## Consegna 1
Riporta dal brano fornito il passo che va da "Sabato 19 novembre" a "Copyright © 1998 Adriano Salani Editore S.u.r.l.", copiandolo senza alcuna modifica.

Sa 4833 Locandina

L'UOMO CHE PIANTAVA GLI ALBERI

di Jean Giono © Éditions Gallimard, Paris 1980 | © 1998 Adriano Salani Editore S.u.r.l.

Spettacolo teatrale realizzato a cura della Civica Scuola di Teatro Paolo Grassi in occasione del 160° della casa Editrice Salani Editore
per Book City Milano 2022

Sabato 19 novembre 2022
doppia replica ore 16:00 e ore 19:00
Sala Teatro - Civica Scuola di Teatro Paolo Grassi
Via Salasco 4, 20136 Milano

Crediti

L’uomo che piantava gli alberi di Jean Giono

Copyright © Éditions Gallimard, Paris 1980
Copyright © 1998 Adriano Salani Editore S.u.r.l.
Illustrazioni: Copyright © Tullio Pericoli
Tutti i diritti riservati

scenografie e animazioni tratte dalle tavole di Tullio Pericoli
adattamento drammaturgico di Matilde Marras
regia di Giulia Sangiorgio
con Giovanni Franzoni, Simone Ruvolo

luci | Paolo Latini, Simona Ornaghi con il supporto di Giulia Bandera e Martina Villa
scenografie | Alice Capoani e Mattia Franco
costumi | Nunzia Lazzaro, Fabiola Soldano, Maria Caselli, Kryss De Caro
motion designer | Giulio Gatto
videoproiezioni | Fabio Brusadin
coordinamento del progetto |Lorenzo Vannacci
foto di Alice Bellati

produzione | Civica Scuola di Teatro Paolo Grassi in collaborazione con Adriano Salani Editore

Nota di regia

Se dovessi riassumere L’uomo che piantava gli alberi, direi che è la storia di un uomo di cinquantacinque anni che, dopo aver perso il suo unico figlio e sua moglie, cerca il senso della sua esistenza piantando alberi che gli sopravvivano. Si menziona la morte come qualcosa di naturale, in questo libro, come qualcosa sopra la quale non c’è motivo di soffermarsi. Forse perché questo misterioso pastore che pianta gli alberi, nella sua calma silenziosa di chi ha smesso di lottare col tempo, sembra un albero anche lui, e ignora la guerra del ’14 come quella del ’39. “Ha trovato un bel modo di essere felice!” dicono di lui: in sostanza vivere nella natura, prendersi cura di sé e del mondo, avere delle abitudini e un motivo per alzarsi la mattina.
La ricerca della felicità è legata alla cura della cosa pubblica. L’aspetto che più mi colpisce di questo testo è l’amore privo di desiderio di possesso con cui Elzéard Bouffier compie la sua opera. Non per utilitarismo, non per soldi, non per gloria: “Piantava querce. Gli domandai se quella terra gli apparteneva. Mi rispose di no. Sapeva di chi era? Non lo sapeva. Supponeva che fosse una terra comunale, o forse proprietà di gente che non se ne curava? Non gli interessava conoscere i proprietari. Piantò così le cento ghiande con estrema cura.” Vorrei che questo spettacolo fosse un pretesto per chiederci: cosa lasceremo al mondo e a chi verrà dopo di noi? Qual è il senso della parola comunità? Come possiamo sentire vicine persone sconosciute? Le splendide illustrazioni di Tullio Pericoli prendono vita nelle animazioni di Giulio Gatto, in uno spazio bianco e senza tempo come le pagine della storia che i due protagonisti stanno cercando, faticosamente, di ricomporre.

## Consegna 2
Nelle voci, sostituisci "Where should I click to" con "Where do I click to" dalla riga con "You are a GUI" alla riga con "tap(674, 165)", estremi compresi. Riscrivi solo queste righe e lascia invariato tutto il resto.

## Voci fornite
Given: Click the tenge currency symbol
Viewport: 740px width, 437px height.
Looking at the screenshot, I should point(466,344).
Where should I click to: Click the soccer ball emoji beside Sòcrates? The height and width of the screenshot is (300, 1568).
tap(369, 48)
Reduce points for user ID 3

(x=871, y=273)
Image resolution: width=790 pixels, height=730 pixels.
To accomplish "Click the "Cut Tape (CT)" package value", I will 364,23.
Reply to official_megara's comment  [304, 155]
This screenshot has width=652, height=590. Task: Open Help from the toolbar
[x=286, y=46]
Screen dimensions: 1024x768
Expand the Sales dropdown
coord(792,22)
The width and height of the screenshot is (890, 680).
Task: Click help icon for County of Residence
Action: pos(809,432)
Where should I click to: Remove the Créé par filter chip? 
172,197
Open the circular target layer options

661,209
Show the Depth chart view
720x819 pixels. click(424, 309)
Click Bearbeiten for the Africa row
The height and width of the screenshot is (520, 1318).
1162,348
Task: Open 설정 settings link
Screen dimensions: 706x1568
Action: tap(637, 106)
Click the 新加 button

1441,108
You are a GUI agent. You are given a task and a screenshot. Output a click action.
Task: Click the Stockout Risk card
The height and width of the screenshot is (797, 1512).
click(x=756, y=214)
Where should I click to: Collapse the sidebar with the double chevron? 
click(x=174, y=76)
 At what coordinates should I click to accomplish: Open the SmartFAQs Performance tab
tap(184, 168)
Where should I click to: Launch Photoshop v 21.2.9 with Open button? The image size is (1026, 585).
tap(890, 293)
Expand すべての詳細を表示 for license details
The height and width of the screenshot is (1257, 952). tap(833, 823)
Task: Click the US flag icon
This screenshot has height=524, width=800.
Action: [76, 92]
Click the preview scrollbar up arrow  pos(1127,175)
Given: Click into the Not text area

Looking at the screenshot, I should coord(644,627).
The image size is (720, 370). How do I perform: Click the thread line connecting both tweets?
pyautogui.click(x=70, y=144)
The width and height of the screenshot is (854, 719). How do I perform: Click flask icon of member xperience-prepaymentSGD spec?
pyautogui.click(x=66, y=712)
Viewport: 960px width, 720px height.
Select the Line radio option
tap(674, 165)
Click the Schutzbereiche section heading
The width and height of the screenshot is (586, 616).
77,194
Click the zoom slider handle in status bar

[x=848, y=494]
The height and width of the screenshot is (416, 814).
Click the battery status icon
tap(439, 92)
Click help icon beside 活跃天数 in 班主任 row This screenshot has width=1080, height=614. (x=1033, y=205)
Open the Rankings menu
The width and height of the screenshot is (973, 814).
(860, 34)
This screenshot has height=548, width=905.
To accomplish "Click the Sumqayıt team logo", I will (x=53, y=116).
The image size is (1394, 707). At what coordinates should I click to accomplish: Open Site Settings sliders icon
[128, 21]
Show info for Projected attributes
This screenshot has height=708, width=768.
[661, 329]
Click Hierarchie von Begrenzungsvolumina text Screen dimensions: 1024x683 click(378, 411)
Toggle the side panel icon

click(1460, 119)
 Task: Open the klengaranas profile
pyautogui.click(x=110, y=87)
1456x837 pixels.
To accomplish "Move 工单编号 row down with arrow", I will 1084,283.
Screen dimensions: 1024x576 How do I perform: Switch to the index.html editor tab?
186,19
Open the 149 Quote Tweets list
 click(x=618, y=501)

## Soluzione scritta 1
Sabato 19 novembre 2022
doppia replica ore 16:00 e ore 19:00
Sala Teatro - Civica Scuola di Teatro Paolo Grassi
Via Salasco 4, 20136 Milano

Crediti

L’uomo che piantava gli alberi di Jean Giono

Copyright © Éditions Gallimard, Paris 1980
Copyright © 1998 Adriano Salani Editore S.u.r.l.

## Soluzione scritta 2
You are a GUI agent. You are given a task and a screenshot. Output a click action.
Task: Click the Stockout Risk card
The height and width of the screenshot is (797, 1512).
click(x=756, y=214)
Where do I click to: Collapse the sidebar with the double chevron? 
click(x=174, y=76)
 At what coordinates should I click to accomplish: Open the SmartFAQs Performance tab
tap(184, 168)
Where do I click to: Launch Photoshop v 21.2.9 with Open button? The image size is (1026, 585).
tap(890, 293)
Expand すべての詳細を表示 for license details
The height and width of the screenshot is (1257, 952). tap(833, 823)
Task: Click the US flag icon
This screenshot has height=524, width=800.
Action: [76, 92]
Click the preview scrollbar up arrow  pos(1127,175)
Given: Click into the Not text area

Looking at the screenshot, I should coord(644,627).
The image size is (720, 370). How do I perform: Click the thread line connecting both tweets?
pyautogui.click(x=70, y=144)
The width and height of the screenshot is (854, 719). How do I perform: Click flask icon of member xperience-prepaymentSGD spec?
pyautogui.click(x=66, y=712)
Viewport: 960px width, 720px height.
Select the Line radio option
tap(674, 165)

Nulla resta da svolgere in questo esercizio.